Для него я - доктор, собеседник, успокоитель... А сейчас положение мое унизительно – уязвимое, бодриться невероятно трудно, как и объяснять в привычном ироническом ключе то, что со мной произошло, это же как исхитриться надо, переломить себя, тем более человек не близкий. С ним связано многолетнее дистанционное приятельствование – полудружба?, даже трудно найти определение. Всегда очень тепло, но на Вы, с непостоянным общением на работе, изредка – по телефону. Женя, надо же...
Мы познакомились с ним в далекие 80-е, когда он был переводчиком с португальского и сопровождал на врачебные приемы( мои в том числе) группы обучающихся построению коммунизма на своей родине латиноамериканцев ( я писала об этом институте, и нет сил повторяться).
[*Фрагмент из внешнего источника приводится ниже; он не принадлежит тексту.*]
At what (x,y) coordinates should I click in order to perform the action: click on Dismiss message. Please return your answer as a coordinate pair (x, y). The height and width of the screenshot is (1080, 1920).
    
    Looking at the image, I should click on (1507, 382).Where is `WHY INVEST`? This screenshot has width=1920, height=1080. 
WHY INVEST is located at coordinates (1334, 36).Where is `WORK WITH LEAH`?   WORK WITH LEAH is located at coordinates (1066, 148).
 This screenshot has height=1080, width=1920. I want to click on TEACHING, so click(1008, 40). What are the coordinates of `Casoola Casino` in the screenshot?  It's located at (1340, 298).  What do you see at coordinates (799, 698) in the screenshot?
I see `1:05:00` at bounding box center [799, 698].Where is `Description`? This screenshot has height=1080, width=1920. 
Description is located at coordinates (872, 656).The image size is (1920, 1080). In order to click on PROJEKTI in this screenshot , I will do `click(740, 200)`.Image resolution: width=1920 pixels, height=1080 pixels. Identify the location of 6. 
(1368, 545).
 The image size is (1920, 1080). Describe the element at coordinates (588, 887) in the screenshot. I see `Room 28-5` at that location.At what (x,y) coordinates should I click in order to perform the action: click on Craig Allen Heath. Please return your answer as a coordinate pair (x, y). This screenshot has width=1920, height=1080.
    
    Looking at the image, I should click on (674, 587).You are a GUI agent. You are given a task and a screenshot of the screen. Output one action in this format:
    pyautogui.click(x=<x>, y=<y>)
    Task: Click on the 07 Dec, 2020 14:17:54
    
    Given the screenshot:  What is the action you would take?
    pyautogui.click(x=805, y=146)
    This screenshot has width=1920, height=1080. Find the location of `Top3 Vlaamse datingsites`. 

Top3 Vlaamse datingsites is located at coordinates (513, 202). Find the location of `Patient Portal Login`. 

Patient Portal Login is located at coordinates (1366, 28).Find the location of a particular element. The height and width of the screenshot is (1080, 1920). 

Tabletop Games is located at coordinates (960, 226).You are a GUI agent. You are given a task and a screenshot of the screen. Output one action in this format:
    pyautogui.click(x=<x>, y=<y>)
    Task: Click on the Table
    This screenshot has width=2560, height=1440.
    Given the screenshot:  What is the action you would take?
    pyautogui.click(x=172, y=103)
Потом он и сам стал моим пациентом со своей неоперированной грыжей диска и хроническими болями в левой ноге и, одновременно, тем человеком, с которым можно было говорить обо всем. Он был довольно замкнутым и нельзя сказать, чтобы обаятельным.
Мне он доверял безоговорочно, и это нас сблизило. Эйфорию предперестроечного периода в развитии мы разделяли обоюдно, но каждый со своими нюансами, а потому были интересны друг другу. Помню, как бурно мы обсуждали списки кандидатов в первый выбираемый Верховный совет, ходящие по институту, подчеркивая и вычеркивая "своих" и "чужих". Это было увлекательное время...
       
Помню, как в нашем Кунцевском районе( где я жила в те годы) выдвигался впервые Руцкой, ездил со свитой на танке по ул. Толбухина и зажигательно орал в рупор. Внешность и военная стать его импонировали многим, и тогда, накануне выборов, мы с соседкой вечером обошли весь наш околоток, включая и школу с избирательным участком, обклеивая его листовками, написанными от руки крупными печатными буквами. Самое веселое было сочинять тексты, мы не повторялись почти, и чего в них только не было. Уж не помню дословно, но "усы и сапоги" мы обыграли, как и "душку - военного"... И он у нас не прошел! Позже просочился по другому округу, пошел вверх, упал вниз дальше некуда, но был помилован, и до сих пор не бедствует... Черт с ним...
 
...Непродолжительные наши беседы с Женей проходили за традиционной чашкой кофе в институтском буфете, пока я не поменяла место работы и больше в институте не появлялась...
А институт по обучению коммунизму изгоев мирового сообщества рухнул, преобразовался впоследствие в Фонд Горбачева, потом в - Финансовую академию( оставив что-то и для Фонда). Преподаватели марксизма-ленинизма срочно переквалифицировались в социологов, историков, экономистов же пришлось набирать, так что многие работу свою потеряли.
Женя остался в институте, тогда я не знала, в каком качестве. Сначала позванивал, потом перестал.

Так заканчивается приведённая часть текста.